* Listed entries
-- BEGIN --
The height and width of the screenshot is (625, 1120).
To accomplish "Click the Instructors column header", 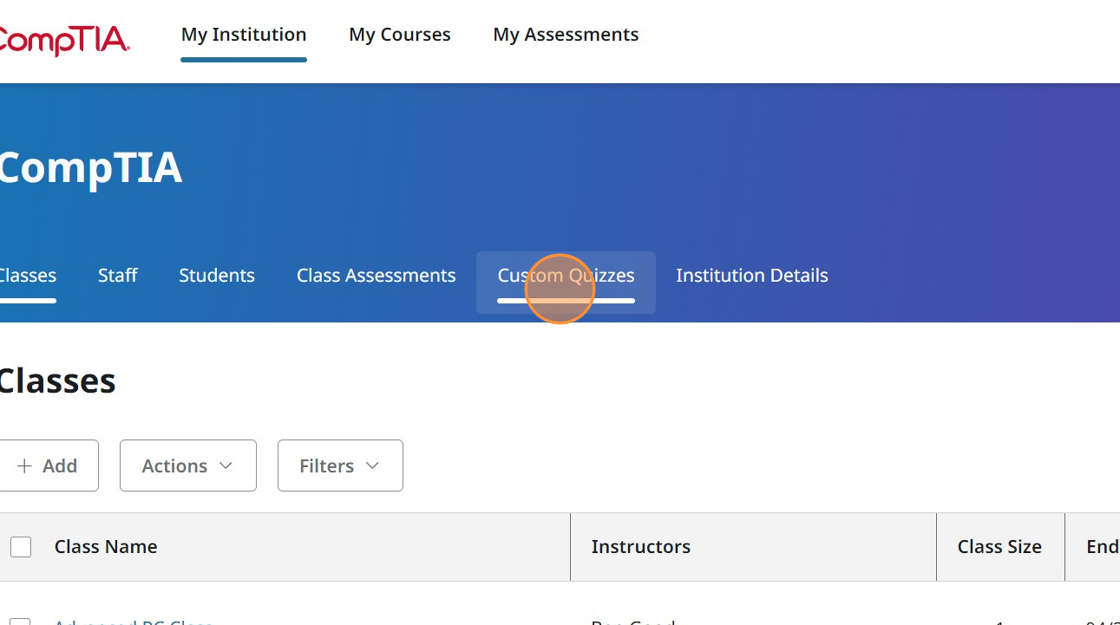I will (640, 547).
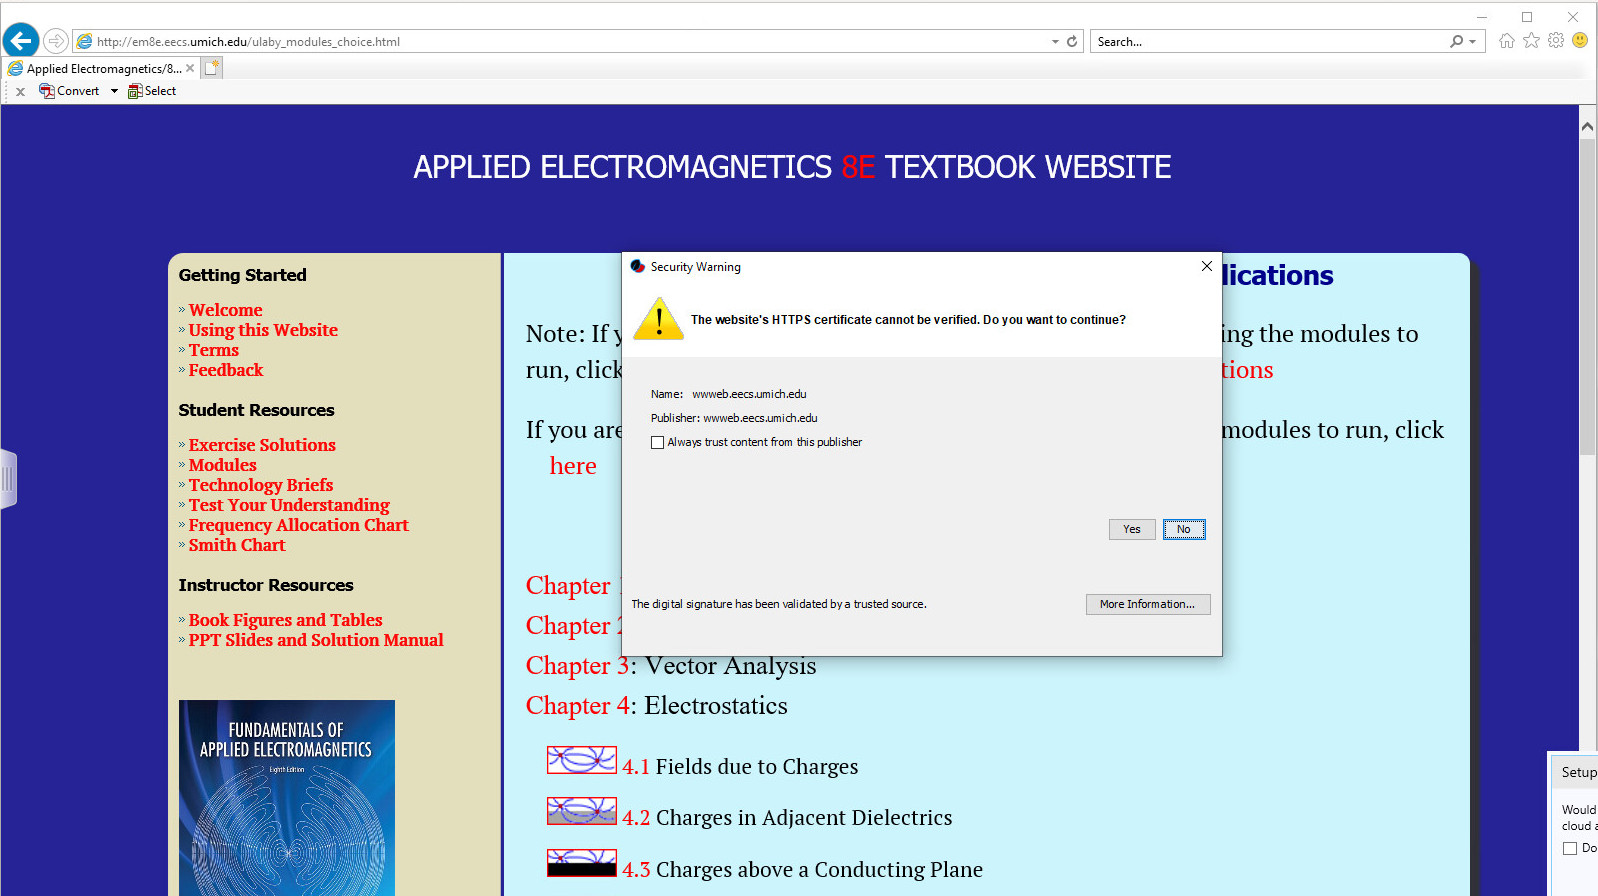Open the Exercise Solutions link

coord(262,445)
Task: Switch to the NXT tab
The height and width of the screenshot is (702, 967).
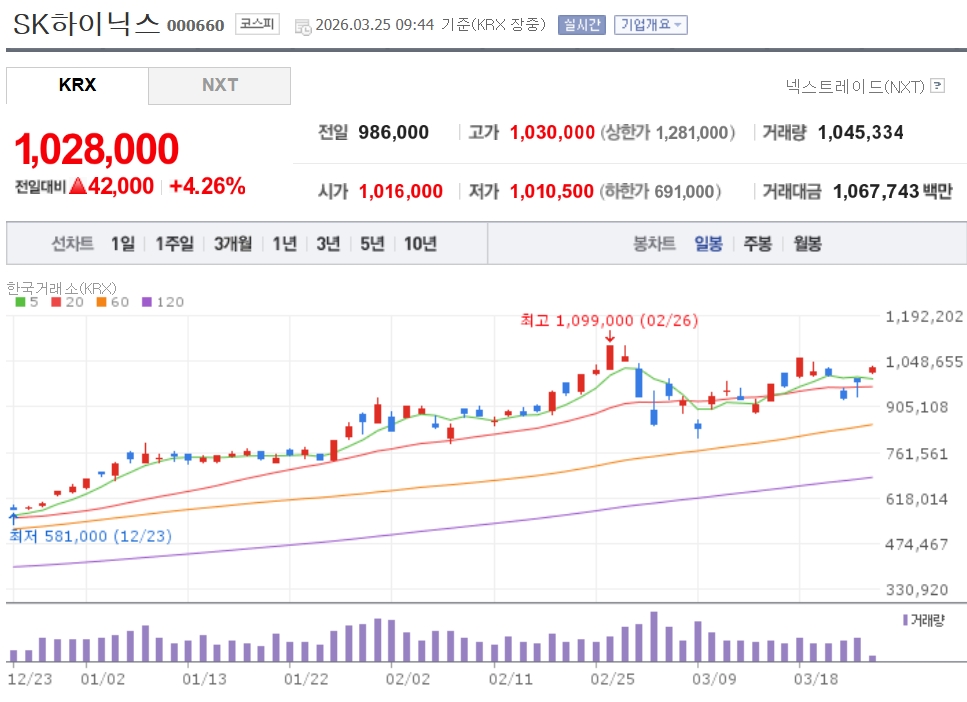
-- END --
-- BEGIN --
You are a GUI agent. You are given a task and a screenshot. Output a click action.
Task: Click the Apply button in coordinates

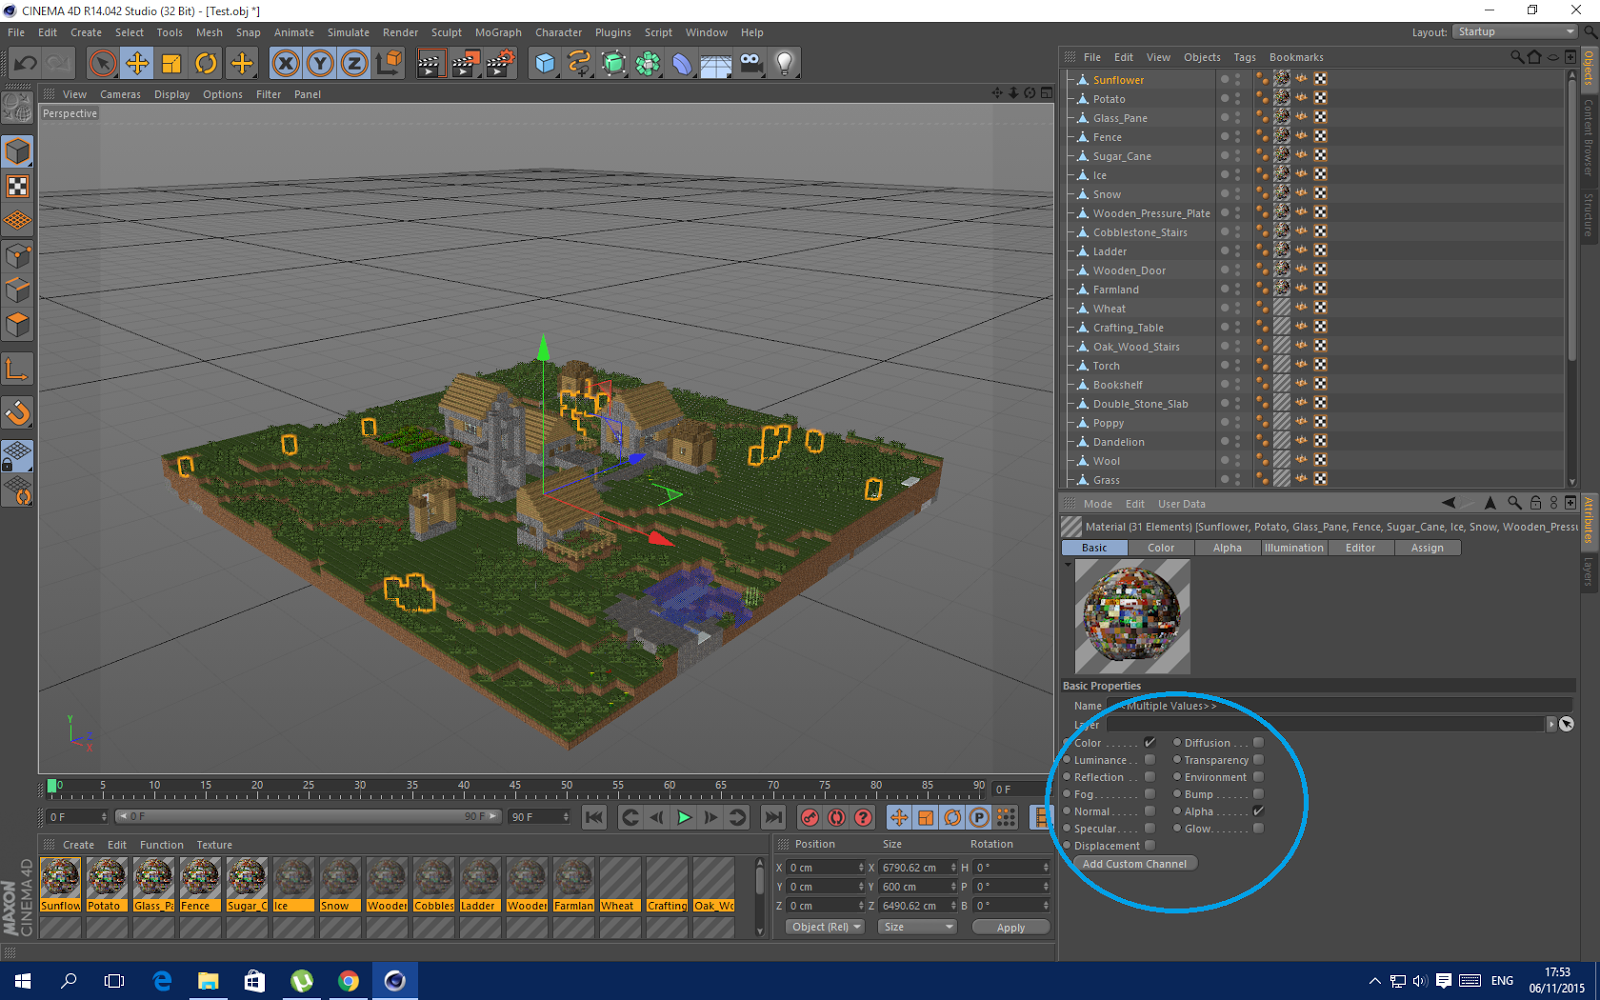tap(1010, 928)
-- END --
* Requirements
Count the lines in the records above that contain the string "height", treating uppercase and lowercase as different. Reply with the number only.

* Written solution
2